▸ **YOUR TASK**
Duplicate the records from the line with "You are a GUI" up to and including the line with "(x=1350, y=50)", leaving out the pictures.

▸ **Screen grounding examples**
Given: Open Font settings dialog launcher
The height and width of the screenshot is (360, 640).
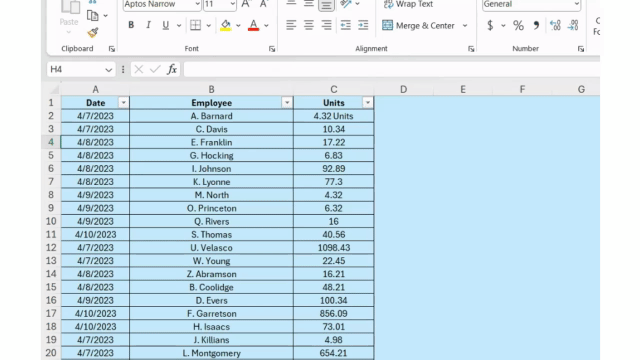Looking at the screenshot, I should coord(272,49).
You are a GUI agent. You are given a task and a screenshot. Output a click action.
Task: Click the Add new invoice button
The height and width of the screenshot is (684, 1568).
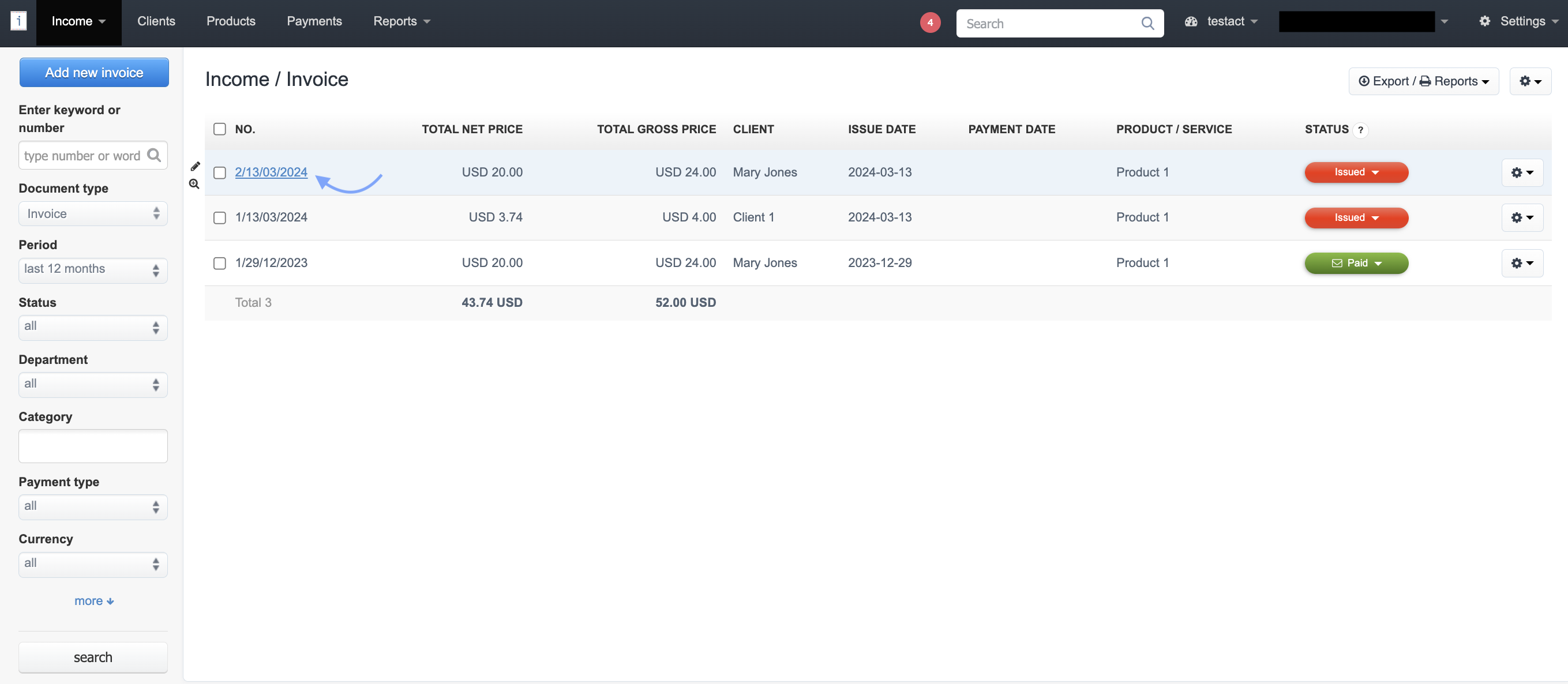pyautogui.click(x=93, y=73)
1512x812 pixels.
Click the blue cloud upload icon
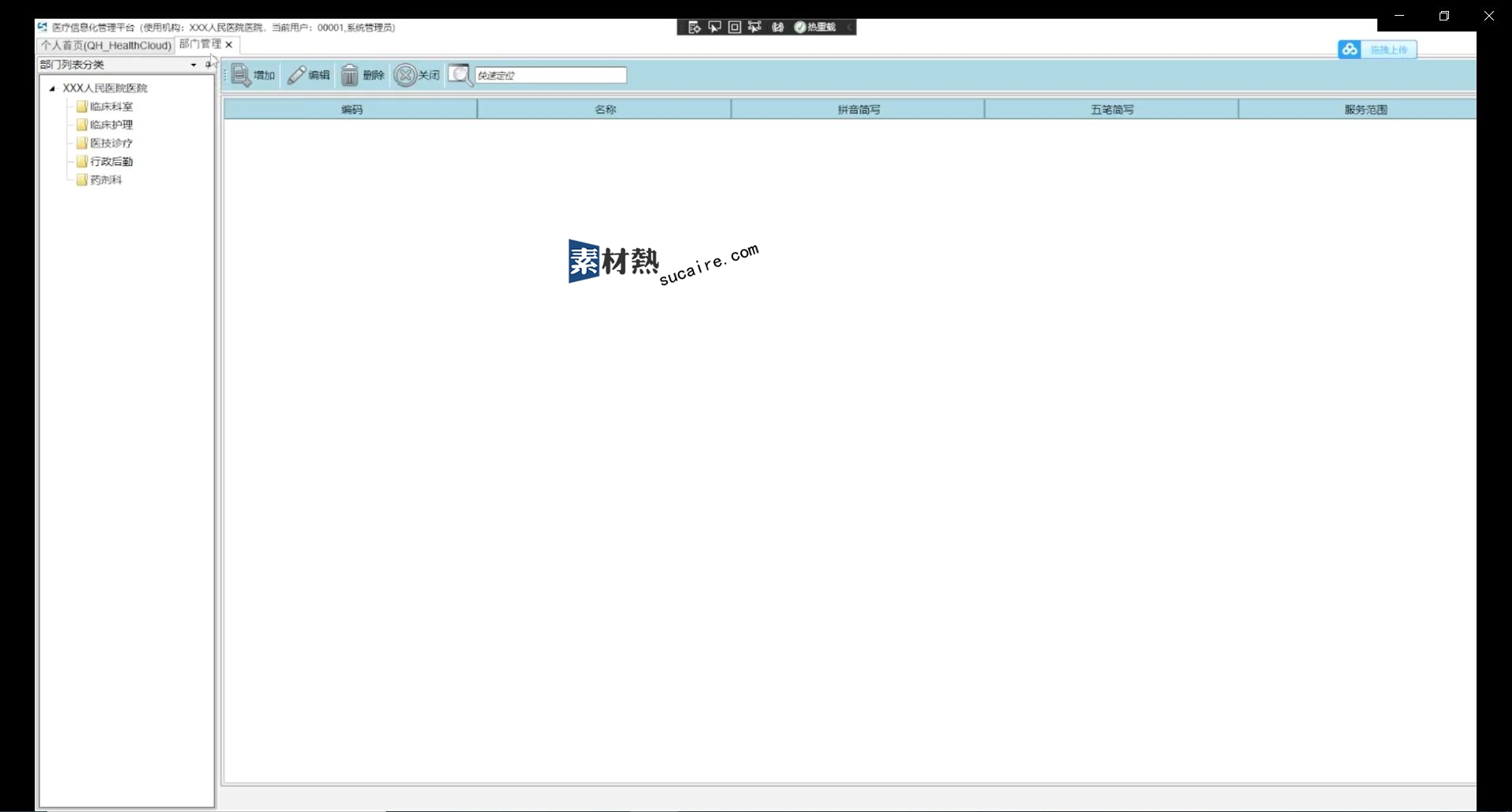(x=1350, y=50)
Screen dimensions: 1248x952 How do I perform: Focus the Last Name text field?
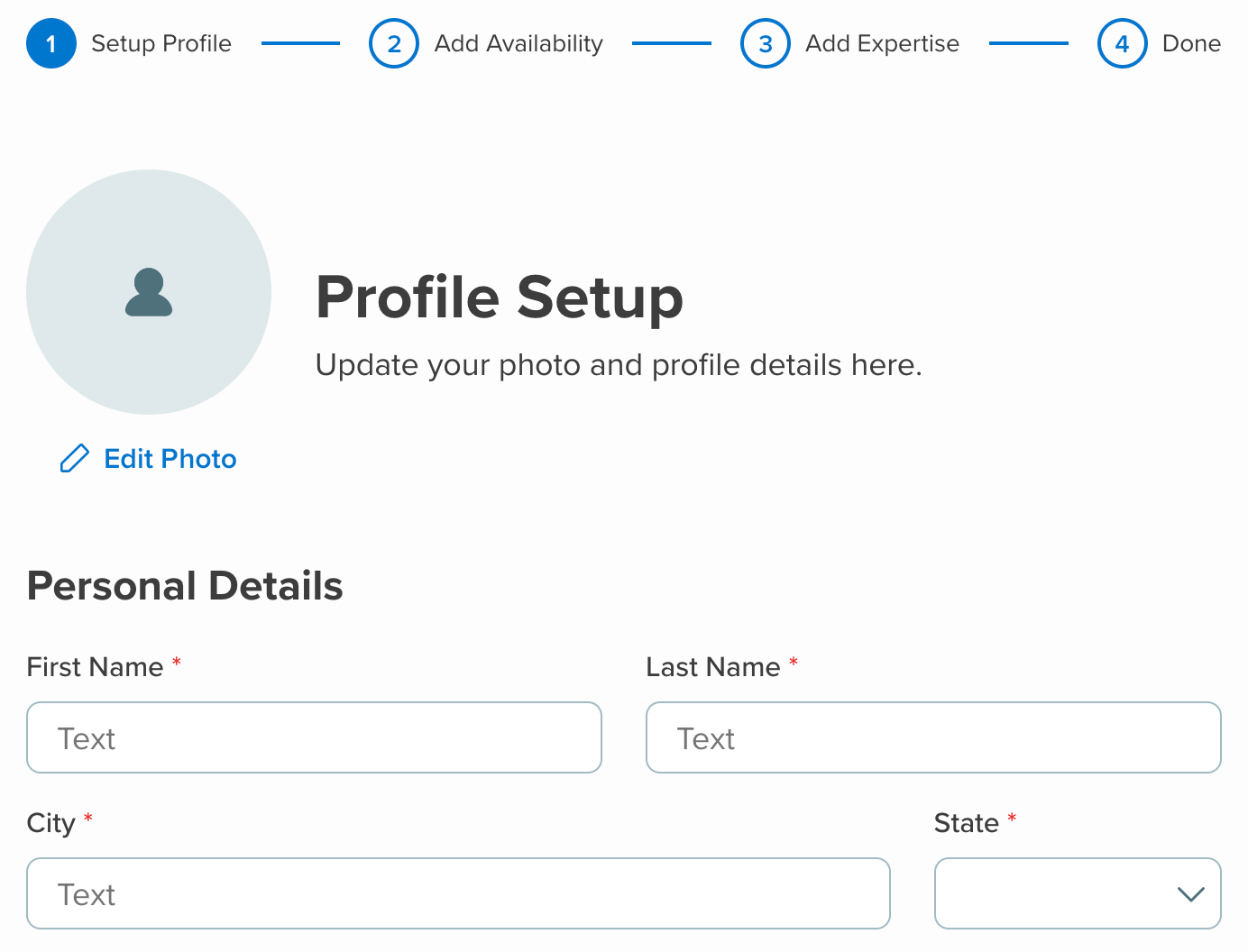pyautogui.click(x=933, y=737)
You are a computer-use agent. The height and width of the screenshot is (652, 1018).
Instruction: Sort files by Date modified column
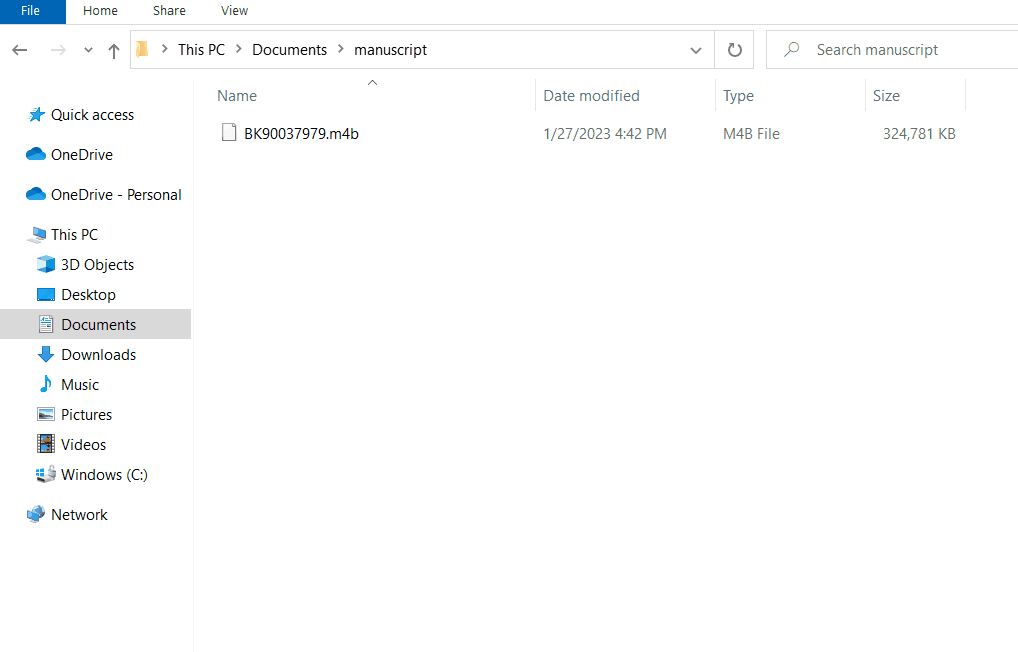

▸ **ANSWER TO THIS TASK**
You are a GUI agent. You are given a task and a screenshot. Output a click action.
Task: Click the Add new invoice button
The height and width of the screenshot is (684, 1568).
pyautogui.click(x=93, y=73)
1512x812 pixels.
Click the blue cloud upload icon
(x=1350, y=50)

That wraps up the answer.